Tarefa proposta: Dê continuidade ao guia de degustação de cerveja, começando logo após a última frase apresentada.

======== Texto

Guia de degustação de cerveja: como sentir o que realmente importa

Degustar não é enrolação de sommelier
O método usado por avaliadores e juízes de concurso — inclusive o próprio BJCP, citado nos guias de estilo do site — segue uma sequência lógica simples: visual, aroma, sabor, sensação na boca e final. Aplicar esses cinco passos conscientemente, mesmo informalmente, muda a experiência de beber: você deixa de registrar só “gostei / não gostei” e passa a saber por quê.
1. Visual
Observe a cor contra a luz — compare com a escala SRM já explicada no glossário —, a limpidez (transparente ou turva) e a formação e retenção da espuma. Nem toda turvação é defeito: em estilos como Weiss, a levedura em suspensão faz parte da identidade. A espuma diz sobre carbonatação, proteína e limpeza do copo; um colarinho que some em segundos merece atenção.
2. Aroma
Gire levemente o copo antes de cheirar: o movimento libera compostos voláteis. Aproxime o nariz e identifique categorias amplas primeiro — maltado, lupulado, frutado, especiado — antes de tentar notas específicas (“pão tostado”, “maracujá”, “cravo”). Se pular direto para o detalhe, o cérebro inventa o que não está lá. Dois ou três cheiros curtos valem mais do que um só, fundo.
3. Sabor
O primeiro gole revela o essencial: doçura inicial, evolução do amargor, presença de acidez (em estilos sour). Beba um pouco de ar junto com o gole — a técnica de retro-olfação — para intensificar a percepção de aroma via boca. É o mesmo mecanismo que faz um vinho “abrir” no palato: o nariz interno completa o que o gole sozinho não entrega.

================
======== Dados extraídos

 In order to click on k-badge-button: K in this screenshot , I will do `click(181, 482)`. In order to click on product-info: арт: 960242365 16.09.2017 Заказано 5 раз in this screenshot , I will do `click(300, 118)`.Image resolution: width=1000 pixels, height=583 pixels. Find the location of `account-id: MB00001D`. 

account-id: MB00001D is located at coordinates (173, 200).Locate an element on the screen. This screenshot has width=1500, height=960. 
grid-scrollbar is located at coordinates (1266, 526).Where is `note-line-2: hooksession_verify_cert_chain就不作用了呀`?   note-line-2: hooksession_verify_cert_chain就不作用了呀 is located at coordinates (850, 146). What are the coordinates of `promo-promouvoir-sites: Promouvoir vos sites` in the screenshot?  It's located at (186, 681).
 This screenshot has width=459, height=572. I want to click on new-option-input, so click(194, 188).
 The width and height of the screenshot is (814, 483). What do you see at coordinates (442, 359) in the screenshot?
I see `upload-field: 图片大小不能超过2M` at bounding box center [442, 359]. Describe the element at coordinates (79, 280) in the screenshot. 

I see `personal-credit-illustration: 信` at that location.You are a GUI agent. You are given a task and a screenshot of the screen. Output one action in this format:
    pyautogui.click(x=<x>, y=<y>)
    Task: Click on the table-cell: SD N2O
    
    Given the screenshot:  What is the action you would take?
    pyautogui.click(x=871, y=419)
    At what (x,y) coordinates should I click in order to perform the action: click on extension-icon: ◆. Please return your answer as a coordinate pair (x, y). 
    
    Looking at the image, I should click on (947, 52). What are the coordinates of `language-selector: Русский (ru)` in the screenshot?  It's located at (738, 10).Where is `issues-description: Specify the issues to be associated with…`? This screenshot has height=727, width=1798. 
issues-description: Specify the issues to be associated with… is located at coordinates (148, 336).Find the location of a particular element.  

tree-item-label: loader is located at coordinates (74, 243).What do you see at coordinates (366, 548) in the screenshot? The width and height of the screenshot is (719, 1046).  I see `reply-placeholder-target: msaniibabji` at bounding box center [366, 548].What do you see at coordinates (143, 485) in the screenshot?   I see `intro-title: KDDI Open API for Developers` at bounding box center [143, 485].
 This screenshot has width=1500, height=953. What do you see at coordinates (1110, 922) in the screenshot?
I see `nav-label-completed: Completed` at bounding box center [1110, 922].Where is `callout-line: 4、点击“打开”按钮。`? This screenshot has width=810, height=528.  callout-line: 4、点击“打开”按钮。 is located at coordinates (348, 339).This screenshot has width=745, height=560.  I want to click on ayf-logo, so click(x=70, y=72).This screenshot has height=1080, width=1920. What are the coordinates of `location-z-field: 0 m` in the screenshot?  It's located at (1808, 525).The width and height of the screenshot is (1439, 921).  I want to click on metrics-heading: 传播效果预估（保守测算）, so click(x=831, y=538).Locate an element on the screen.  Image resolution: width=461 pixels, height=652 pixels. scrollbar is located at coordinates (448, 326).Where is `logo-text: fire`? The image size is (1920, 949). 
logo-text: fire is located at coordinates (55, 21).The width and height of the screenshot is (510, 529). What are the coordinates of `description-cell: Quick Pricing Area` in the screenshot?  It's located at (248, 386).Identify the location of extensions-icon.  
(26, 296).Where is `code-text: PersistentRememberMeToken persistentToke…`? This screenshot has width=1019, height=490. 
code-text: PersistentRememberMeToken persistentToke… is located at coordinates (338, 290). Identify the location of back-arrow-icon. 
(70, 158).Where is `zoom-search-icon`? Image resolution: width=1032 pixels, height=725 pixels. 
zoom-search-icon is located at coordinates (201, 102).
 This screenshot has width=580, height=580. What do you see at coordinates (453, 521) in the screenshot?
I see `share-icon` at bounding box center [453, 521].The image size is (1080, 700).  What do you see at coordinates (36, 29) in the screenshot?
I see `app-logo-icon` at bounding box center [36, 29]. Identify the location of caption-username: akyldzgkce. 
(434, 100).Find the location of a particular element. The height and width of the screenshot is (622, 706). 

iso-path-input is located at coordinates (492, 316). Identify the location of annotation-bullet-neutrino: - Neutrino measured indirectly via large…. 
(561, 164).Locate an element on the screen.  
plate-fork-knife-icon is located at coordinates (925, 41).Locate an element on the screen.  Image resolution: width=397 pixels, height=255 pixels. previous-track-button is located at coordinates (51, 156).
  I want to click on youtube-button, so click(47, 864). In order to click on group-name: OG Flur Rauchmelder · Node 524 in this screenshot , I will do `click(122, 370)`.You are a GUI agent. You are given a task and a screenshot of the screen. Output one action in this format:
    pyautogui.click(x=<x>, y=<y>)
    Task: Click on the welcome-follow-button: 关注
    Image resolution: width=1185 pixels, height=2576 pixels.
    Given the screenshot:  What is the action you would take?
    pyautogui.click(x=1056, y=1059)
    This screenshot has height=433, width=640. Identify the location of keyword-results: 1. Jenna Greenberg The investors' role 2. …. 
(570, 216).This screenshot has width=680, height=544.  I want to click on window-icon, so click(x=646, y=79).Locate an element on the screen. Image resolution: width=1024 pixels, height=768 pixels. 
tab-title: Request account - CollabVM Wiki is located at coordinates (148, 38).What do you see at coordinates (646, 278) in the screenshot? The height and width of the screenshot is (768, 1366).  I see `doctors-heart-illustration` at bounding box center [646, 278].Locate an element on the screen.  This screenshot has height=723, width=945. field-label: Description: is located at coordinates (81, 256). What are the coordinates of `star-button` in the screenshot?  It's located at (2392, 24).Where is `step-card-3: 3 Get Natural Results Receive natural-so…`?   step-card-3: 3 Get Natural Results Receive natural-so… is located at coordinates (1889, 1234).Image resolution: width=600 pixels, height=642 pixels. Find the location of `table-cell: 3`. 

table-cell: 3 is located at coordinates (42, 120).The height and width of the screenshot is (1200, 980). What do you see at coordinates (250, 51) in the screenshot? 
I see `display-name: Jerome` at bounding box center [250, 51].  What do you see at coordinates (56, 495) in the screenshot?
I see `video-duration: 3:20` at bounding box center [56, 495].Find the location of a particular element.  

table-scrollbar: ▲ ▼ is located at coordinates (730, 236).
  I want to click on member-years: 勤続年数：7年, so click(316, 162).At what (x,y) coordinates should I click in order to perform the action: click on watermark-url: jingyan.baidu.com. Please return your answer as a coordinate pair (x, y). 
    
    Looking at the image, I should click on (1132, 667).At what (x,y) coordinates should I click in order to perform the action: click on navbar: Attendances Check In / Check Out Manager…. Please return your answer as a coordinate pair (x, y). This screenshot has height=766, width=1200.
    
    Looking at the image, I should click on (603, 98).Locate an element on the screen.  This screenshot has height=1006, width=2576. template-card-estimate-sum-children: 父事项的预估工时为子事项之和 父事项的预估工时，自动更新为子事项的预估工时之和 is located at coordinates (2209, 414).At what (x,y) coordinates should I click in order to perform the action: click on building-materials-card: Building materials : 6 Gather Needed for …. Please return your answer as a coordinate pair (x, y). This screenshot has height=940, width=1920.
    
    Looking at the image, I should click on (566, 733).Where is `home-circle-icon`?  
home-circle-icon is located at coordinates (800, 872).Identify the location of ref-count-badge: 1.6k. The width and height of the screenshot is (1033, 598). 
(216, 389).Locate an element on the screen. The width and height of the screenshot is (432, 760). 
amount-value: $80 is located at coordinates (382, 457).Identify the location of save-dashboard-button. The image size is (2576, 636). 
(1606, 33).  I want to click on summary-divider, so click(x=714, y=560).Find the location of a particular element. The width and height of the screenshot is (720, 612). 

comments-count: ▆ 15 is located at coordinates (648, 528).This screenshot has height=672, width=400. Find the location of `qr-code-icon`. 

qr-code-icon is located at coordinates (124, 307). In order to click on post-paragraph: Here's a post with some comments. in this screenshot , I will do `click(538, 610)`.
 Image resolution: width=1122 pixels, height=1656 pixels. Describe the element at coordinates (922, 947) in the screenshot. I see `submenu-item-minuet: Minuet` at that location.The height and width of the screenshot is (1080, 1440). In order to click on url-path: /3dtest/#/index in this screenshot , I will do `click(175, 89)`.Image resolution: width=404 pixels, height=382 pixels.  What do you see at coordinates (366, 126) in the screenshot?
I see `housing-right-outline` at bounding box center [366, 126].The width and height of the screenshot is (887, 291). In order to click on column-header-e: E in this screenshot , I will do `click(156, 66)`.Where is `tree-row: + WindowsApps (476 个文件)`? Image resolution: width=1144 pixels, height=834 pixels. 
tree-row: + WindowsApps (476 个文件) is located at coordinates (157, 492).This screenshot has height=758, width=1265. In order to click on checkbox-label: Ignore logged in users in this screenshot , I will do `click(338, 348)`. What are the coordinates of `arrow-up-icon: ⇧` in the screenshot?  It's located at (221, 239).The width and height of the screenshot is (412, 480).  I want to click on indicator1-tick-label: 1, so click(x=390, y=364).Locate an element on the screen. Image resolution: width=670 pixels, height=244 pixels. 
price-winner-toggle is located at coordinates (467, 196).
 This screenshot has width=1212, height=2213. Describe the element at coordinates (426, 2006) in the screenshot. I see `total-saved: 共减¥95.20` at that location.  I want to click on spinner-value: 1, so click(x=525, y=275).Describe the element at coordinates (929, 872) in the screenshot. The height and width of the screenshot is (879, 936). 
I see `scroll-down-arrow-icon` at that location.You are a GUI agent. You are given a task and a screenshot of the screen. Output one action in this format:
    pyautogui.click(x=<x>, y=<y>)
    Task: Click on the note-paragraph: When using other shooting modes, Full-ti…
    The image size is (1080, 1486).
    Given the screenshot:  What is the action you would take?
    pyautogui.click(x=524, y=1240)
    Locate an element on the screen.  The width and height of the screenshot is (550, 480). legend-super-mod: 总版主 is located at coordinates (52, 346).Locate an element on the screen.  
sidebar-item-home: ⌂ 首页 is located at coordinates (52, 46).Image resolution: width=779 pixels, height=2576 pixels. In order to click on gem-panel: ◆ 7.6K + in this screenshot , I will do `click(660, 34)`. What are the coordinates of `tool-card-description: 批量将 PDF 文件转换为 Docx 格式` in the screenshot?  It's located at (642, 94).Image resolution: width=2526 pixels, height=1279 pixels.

================

Resultado da tarefa:
4. Sensação na boca (mouthfeel)
Aqui o critério não é gosto, é textura. Avalie corpo (leve, médio, encorpado), carbonatação (baixa, média, alta) e adstringência — aquela secura que alguns estilos deixam, como se o palato tivesse sido “passado a limpo”. Uma Pilsen leve e altamente carbonatada e uma Belgian Quadrupel densa não erram o mesmo alvo: cada uma tem o mouthfeel que o estilo pede.
5. Final (aftertaste)
O que permanece depois de engolir — seco, doce, amargo residual, e por quanto tempo — costuma ser o detalhe que separa uma cerveja boa de uma cerveja memorável. Um final curto e limpo é virtude em lager; um final longo e complexo é parte do contrato de uma Quad ou de uma IPA bem lupulada. Cronometre mentalmente: alguns segundos ou meio minuto mudam o veredito.
Praticando
Use os guias de estilo do site como referência técnica enquanto degusta, comparando o que você está sentindo com o perfil sensorial esperado de cada estilo. É o jeito mais rápido de desenvolver o palato: um copo, cinco passos, e o mapa do estilo ao lado — sem firula, com método.